__WHAT YOU SHOULD DO__:
From the records below, give the number of lines that include the word "legend". Add no other words.

__DATA SUPPLIED__:
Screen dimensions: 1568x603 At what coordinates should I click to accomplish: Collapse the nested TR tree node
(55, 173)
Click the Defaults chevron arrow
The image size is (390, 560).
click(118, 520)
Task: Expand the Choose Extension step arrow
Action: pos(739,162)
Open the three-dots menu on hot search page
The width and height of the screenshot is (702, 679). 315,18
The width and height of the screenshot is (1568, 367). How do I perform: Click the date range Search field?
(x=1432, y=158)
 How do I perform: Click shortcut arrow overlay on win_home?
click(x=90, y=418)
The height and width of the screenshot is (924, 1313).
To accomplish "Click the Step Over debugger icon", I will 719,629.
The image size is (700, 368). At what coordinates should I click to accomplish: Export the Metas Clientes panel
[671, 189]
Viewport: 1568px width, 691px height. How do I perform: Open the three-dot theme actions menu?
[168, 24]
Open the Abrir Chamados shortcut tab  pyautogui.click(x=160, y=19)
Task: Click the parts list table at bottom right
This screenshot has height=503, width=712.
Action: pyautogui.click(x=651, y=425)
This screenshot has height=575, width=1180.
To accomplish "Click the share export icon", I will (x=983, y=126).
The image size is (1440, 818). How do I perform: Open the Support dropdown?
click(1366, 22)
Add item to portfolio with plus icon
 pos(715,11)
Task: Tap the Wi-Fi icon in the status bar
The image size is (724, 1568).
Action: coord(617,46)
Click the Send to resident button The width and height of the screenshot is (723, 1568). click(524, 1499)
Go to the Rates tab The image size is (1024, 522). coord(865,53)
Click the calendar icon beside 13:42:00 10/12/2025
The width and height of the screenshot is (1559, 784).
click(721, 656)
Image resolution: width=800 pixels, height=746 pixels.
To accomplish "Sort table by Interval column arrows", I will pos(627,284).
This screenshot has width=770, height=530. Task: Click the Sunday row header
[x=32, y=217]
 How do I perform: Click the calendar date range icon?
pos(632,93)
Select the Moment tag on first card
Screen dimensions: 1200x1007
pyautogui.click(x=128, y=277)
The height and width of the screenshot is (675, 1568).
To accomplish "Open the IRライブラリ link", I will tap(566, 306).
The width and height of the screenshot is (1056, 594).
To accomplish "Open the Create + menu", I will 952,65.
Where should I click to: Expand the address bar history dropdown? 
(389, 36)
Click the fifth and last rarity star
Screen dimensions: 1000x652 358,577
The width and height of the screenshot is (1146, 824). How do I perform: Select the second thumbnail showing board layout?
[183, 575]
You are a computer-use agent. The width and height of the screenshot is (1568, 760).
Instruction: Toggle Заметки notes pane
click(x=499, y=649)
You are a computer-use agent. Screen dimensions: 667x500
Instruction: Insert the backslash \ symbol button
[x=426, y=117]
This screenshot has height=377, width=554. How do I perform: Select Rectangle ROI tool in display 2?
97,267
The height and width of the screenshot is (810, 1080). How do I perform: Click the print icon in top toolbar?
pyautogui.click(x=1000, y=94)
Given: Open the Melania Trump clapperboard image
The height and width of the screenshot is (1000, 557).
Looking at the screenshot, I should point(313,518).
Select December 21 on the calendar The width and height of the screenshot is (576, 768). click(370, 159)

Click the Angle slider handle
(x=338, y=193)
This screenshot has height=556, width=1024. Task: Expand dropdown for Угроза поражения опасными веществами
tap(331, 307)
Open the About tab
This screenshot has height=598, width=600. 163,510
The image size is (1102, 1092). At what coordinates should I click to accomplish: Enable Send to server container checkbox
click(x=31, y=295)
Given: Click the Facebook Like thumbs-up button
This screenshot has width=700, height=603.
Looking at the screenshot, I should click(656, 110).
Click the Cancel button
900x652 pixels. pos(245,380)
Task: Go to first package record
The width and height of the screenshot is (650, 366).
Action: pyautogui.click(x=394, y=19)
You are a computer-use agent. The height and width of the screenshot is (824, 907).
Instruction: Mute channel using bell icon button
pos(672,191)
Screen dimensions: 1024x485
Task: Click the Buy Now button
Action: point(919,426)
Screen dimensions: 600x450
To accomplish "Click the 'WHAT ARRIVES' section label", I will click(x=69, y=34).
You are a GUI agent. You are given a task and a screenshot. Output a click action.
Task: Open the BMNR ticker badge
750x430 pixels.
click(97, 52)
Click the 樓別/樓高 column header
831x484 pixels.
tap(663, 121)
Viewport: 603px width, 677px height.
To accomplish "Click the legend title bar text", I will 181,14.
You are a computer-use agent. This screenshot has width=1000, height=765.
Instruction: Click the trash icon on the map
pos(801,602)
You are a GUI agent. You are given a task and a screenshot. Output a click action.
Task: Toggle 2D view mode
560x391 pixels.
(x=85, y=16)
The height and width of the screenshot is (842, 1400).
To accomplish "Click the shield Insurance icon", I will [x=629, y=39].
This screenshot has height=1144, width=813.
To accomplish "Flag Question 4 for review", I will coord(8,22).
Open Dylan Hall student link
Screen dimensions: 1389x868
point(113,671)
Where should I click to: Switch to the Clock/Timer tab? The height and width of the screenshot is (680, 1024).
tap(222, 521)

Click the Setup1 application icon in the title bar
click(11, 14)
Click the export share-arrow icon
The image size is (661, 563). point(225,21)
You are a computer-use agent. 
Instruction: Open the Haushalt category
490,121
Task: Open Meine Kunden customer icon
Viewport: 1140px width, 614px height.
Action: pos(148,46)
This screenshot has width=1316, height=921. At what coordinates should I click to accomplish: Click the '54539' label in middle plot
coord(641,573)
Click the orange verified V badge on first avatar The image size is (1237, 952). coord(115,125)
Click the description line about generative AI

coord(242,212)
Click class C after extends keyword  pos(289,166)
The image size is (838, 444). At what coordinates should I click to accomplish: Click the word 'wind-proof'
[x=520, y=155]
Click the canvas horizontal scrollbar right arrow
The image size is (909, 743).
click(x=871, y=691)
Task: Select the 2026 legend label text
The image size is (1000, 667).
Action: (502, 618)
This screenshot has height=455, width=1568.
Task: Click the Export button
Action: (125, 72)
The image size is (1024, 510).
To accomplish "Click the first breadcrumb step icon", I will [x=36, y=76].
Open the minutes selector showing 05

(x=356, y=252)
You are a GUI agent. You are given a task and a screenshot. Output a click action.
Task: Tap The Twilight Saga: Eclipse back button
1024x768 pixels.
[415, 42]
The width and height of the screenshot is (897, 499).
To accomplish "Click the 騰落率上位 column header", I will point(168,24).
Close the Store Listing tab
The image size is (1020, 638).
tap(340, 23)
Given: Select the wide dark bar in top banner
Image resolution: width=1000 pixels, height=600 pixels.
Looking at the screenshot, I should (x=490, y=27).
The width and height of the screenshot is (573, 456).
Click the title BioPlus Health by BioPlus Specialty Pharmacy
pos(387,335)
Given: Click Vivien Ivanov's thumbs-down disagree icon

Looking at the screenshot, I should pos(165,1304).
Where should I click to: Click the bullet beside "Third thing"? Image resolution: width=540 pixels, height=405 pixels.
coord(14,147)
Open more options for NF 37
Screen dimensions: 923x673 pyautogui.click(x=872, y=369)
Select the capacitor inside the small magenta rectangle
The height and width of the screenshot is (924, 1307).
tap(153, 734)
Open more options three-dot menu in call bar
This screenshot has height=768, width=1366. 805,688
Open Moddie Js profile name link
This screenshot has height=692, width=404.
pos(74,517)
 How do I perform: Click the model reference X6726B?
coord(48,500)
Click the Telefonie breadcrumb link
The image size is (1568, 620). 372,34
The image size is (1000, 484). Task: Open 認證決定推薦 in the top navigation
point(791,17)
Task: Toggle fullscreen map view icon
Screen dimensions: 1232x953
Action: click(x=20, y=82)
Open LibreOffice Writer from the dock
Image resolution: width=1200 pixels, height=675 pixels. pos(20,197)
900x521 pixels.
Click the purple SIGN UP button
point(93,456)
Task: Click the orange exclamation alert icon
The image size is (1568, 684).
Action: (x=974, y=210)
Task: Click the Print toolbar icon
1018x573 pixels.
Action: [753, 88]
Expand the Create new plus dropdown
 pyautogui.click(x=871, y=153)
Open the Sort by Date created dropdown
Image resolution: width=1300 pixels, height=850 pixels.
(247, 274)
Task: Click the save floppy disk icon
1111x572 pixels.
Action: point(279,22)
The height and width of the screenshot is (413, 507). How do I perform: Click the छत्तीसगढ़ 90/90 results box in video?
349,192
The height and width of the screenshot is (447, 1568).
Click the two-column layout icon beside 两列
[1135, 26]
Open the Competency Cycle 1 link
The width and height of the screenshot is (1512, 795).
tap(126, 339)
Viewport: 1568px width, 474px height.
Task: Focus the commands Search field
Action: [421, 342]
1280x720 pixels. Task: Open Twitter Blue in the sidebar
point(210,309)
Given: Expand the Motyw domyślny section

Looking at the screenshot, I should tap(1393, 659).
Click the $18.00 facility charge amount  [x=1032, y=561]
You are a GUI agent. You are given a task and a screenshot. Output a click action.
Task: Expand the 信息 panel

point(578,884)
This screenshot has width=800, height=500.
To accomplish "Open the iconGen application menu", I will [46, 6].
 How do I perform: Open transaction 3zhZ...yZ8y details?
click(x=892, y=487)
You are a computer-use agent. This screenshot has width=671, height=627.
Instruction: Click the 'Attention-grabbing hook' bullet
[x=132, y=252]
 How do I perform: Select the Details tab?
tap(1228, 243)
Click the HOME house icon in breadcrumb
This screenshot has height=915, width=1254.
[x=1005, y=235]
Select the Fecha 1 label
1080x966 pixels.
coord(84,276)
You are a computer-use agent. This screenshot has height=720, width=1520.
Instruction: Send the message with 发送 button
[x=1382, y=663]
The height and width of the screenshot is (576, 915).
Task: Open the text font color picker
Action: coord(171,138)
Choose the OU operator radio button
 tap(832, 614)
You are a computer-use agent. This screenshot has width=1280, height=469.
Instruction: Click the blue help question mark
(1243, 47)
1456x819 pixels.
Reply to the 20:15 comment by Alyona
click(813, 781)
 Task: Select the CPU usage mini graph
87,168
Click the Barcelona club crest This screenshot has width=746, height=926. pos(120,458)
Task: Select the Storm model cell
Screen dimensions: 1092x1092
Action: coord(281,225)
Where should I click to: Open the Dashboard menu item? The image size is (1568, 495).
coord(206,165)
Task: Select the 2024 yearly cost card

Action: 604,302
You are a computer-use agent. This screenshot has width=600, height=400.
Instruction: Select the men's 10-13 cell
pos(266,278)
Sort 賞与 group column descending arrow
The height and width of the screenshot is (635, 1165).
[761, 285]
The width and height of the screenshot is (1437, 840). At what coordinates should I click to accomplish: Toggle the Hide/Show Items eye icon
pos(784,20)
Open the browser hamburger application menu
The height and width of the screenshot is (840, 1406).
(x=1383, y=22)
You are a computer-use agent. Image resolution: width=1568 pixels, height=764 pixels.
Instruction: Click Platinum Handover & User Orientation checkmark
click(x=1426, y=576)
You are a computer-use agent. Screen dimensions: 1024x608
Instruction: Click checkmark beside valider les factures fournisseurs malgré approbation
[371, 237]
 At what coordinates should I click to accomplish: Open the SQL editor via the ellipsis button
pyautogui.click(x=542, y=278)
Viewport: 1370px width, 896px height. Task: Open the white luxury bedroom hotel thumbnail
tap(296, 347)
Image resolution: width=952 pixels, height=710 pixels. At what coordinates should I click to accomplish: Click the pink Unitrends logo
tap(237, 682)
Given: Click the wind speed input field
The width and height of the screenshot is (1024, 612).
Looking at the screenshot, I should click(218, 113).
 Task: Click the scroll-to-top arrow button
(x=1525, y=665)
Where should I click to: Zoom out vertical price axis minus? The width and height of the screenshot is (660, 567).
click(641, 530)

__RESPONSE__:
2